紘くんは涙を堪えられず、自分のパートをうまく歌えなかった。
「紘くんどうしたの、、」
「叶わない恋とかしてんじゃない!?」
「ファンのこと思って涙流すとかほんとアイドルの鏡!」
など客席はザワザワとしている。

最後のMCが始まった。

「connectorのみなさん。今日は来てくれてありがとう。、、、えっと今日はちゃんと歌えなくて本当にごめんなさい。、、、個人的にすごく嬉しいことがあって、、。、、、、みんなが僕の名前を呼んでくれてるの全部聞こえてるよ?愛してますありがとう!」

やっぱりアイドルがいうセリフだな、、。
紘くんの涙は照明と相まってキラキラと宝石のように輝いていた。

「終わっちゃったねーー。
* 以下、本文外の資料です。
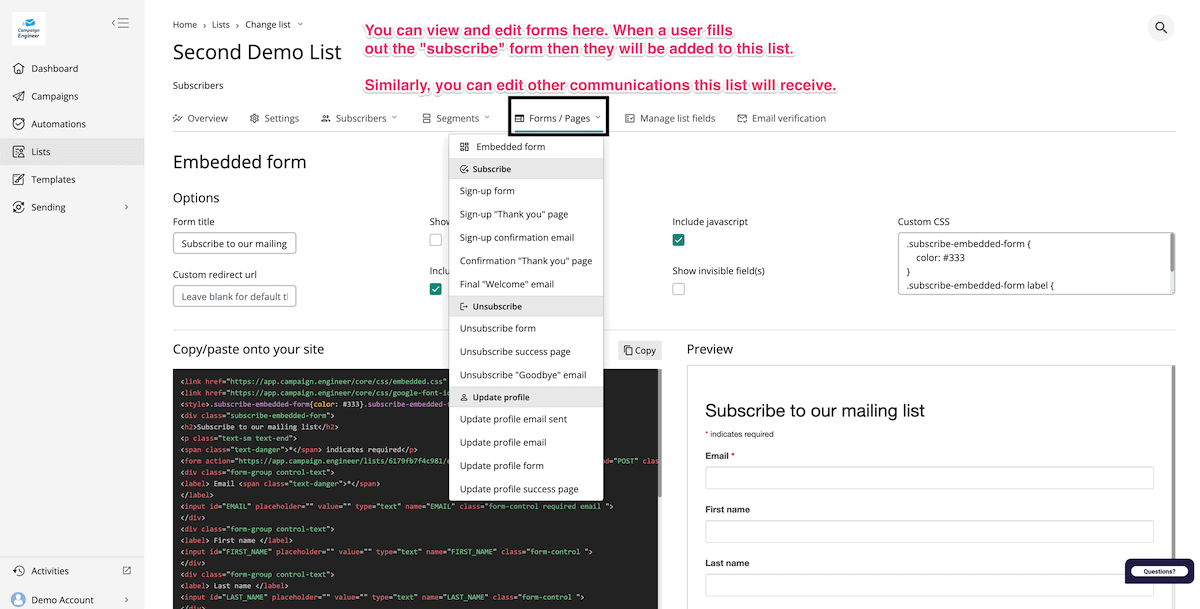Choose Unsubscribe "Goodbye" email menu item
The height and width of the screenshot is (609, 1200).
click(x=522, y=375)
」
「てかさ、谷口さんのことみて紘くん感動して泣いちゃったんだよあれ絶対!!」
「違うよ、、。」

「すみません。メンバーが少しお話ししたいそうなのでお時間あれば楽屋までご案内します。」
帰ろうとした時、スタッフにそう呼び止められた。
「ぜひっ!」
陽真里ちゃんに押されて案内してもらうことになった。


8.楽屋
廊下を歩いていると、ずっと待っていてくれたのか楽屋の前の壁に寄りかかってこっちをみてる紘くんがいた。

「優愛!!」
そう言って紘くんは私のことをギュッと抱きしめた。
「優愛、俺のコンサートなんか来てくれないと思ってたからすごく驚いた。」
「紘くん、、。なんで泣いてるの、、?」

「俺がアイドルの活動することで、優愛のこと傷つけて俺のこと嫌いになっちゃったはずだから、、」

「そんなわけないじゃん!!嫌いなわけない。。
大好きだから、、、。でもこんな気持ちアイドルの紘くんに言えるわけないよ、、。」

「優愛。」

紘くんは抱きしめるのをやめて、私の唇にそっとキスをした。

「優愛は俺にとって大切だよ?俺も優愛のことが大好き。」

「紘ーー!そろそろコメント動画撮るぞー!!」
他のメンバーの子が紘くんを呼んでいる。

やだ。離れたくない。紘くんとずっと一緒にいたい。

そう思っていると無意識に紘くんの服の袖を掴んでいた。

「優愛?」
「あ、ごめん。行って来なよ!!」

「今日はありがとね。まったゆっくり話そうね。」
そう言って紘くんはいつもみたいに微笑んで私の頭を撫でて、小走りで帰っていった。


「お似合いじゃん。」
振り返った陽真里ちゃんを見ると、なぜかいつもと様子が違くて真顔で目に光がなかった。